Bisphosphonates, which block bone resorption, can be administered. Two oral bisphosphonates, alendronate and risedronate, which can be given on either a daily or a weekly basis, have been shown to increase vertebral and femoral neck bone density and reduce vertebral and hip fractures for both postmenopausal and glucocorticoid-induced osteoporosis. In addition, risedronate prevents bone loss in patients receiving corticosteroids. Ibandronate can be given orally on a daily or monthly basis, or given intravenously (IV) every 3 months, and has also been approved by the FDA for the prevention and treatment of postmenopausal osteoporosis. It has been shown to increase bone mineral density and decrease fracture risk with a superiority for the IV formulation. Gastrointestinal adverse events, including esophagitis, may occasionally occur with oral administration of any of these medications, necessitating other treatment alternatives.
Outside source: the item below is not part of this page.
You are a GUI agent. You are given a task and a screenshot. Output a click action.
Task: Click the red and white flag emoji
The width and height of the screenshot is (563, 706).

Pamidronate, 60 mg IV every 3 months to 6 months, has been used by some physicians to deliver bisphosphonates for those who cannot tolerate oral preparations. Zoledronic acid (5 mg IV/year) is FDA-approved for the prevention and treatment of both postmenopausal and glucocorticoid-induced osteoporosis, as well as the treatment of osteoporosis in men.
Nasal calcitonin-salmon spray also has been shown to be effective for improving bone density and reducing fracture risk in the lumbar spine, primarily in women who are older than 5 years postmenopausal.
Recombinant parathyroid hormone, or teriparatide, when administered subcutaneously on a daily basis, can improve bone density and reduce fracture risk significantly. However, because of the observation of osteosarcomas in laboratory rats following the administration of this drug, the FDA has suggested its use be limited to patients for whom the potential benefits are considered to outweigh the potential risk (ie, patients with a previous history of osteoporotic fracture, multiple risk factors, or who have failed or are intolerant to other treatments), and it is contraindicated in children and adolescents.

By following the guidelines presented herein, we can identify patients with IBD at risk for osteoporosis, use a noninvasive screening tool to test them, and then choose an agent to reduce their future risk of fracture. Preventing a complication is always easier than treating one.